A robust image watermarking scheme in DCT domain based on adaptive texture direction quantization

Abstract

This paper proposes a novel robust image watermarking scheme in Discrete Cosine Transform (DCT) domain for active forensics. We investigate the relation between the positions and the modification magnitudes of DCT coefficients and directions of texture blocks. By exploring such relation, a direction-coefficient mapping is designed. First, the texture direction of each image block is estimated by Gabor filter. And then, according to the direction-coefficient mapping, one watermark bit is embedded into each block along its texture direction. Compared with existing schemes, the proposed method utilizes the direction features of texture blocks better . Therefore, the improvements in watermarked image quality and the robustness of watermark signal against image processing attacks are both achieved.

1 Introduction

Digital forensics is a branch of forensic science encompassing the recovery and investigation of material found in digital devices, often in relation to computer crime. In recent years, based on needs of cloud computing and various privacy-preserving applications, the issue of forensics in big data becomes vital and has gained increasing attention [22]. Two classes of digital forensics have been developed recently, including active forensics and passive forensics [11]. Hereinto, image watermarking is a branch of active forensics, by which the data embedded in images can withstand various attacks while maintain the visual quality of the image [14]. Robustness and transparency are the two main assessments to the watermarking scheme [2, 16]. Usually, the watermark embedded in spatial domain shows worse robustness than embedded in transform domain. So in order to achieve better robustness, transform domains such as Discrete Wavelet Transform (DWT) domain [5, 10, 19], Discrete Cosine Transform (DCT) domain [1, 7, 17] and Discrete Fourier Transform (DFT) domain [12, 15, 21] are commonly used to embed watermark.

DATA SECTION:
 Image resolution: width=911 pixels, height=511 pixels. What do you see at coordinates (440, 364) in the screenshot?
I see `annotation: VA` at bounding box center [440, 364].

EXERCISE INSTRUCTIONS:
Would you pick up the DCT watermarking paper right after its last sentence and keep writing it?

ANSWER TO THE PROBLEM:
However, usually high robustness is accompanied by large modifications which will seriously reduce the image quality [23]. In order to improve the image quality, the common methods embed watermark into the complex texture areas. Cui et al. [4] generated just perceptual weighting (JPW) standard in DWT domain to define the complexity of the texture. Hsu et al. [8] developed a watermarking algorithm based on backward-propagation neural network and DCT. Before embedding, they used just-noticeable difference (JND) model to define the embedding strength for different texture features. Based on [8], Hsu et al. [9] developed another watermarking scheme ensuring the high robustness while maintaining the high invisibility.

Not only texture complexity, but also texture directionality is important in improving visual quality [13]. The peak signal to noise ratio (PSNR) values of two compared blocks in Fig. 1 are almost the same, but the visual quality of the right image is much higher than that of the left image. So embedding the watermark along the direction of the texture can greatly improve the visual quality. Recently, many schemes for adaptively embedding along the texture direction have been proposed. Lou et al. [13] proposed a multi-bit watermarking scheme based on human visual system (HVS) model in DCT domain. They used HVS model to determine the embedding direction and the embedding position. However, they just considered three orientations. This cannot satisfy the multi-direction situation in natural image. Hamid et al. [6] proposed to embed watermark according to the orientation of the block which is indicated by the most significant DCT coefficients. However, they just roughly divided the direction into five categories. Zhao et al. [24] designed a texture directionality-based digital watermarking method in non-subsample shearlet transform (NSST) domain. The singular values (SVs) of the sub-image with the most significant direction are chosen to embed watermark. However, the original SVs are needed at the receiver side, so it is not a blind extracting scheme.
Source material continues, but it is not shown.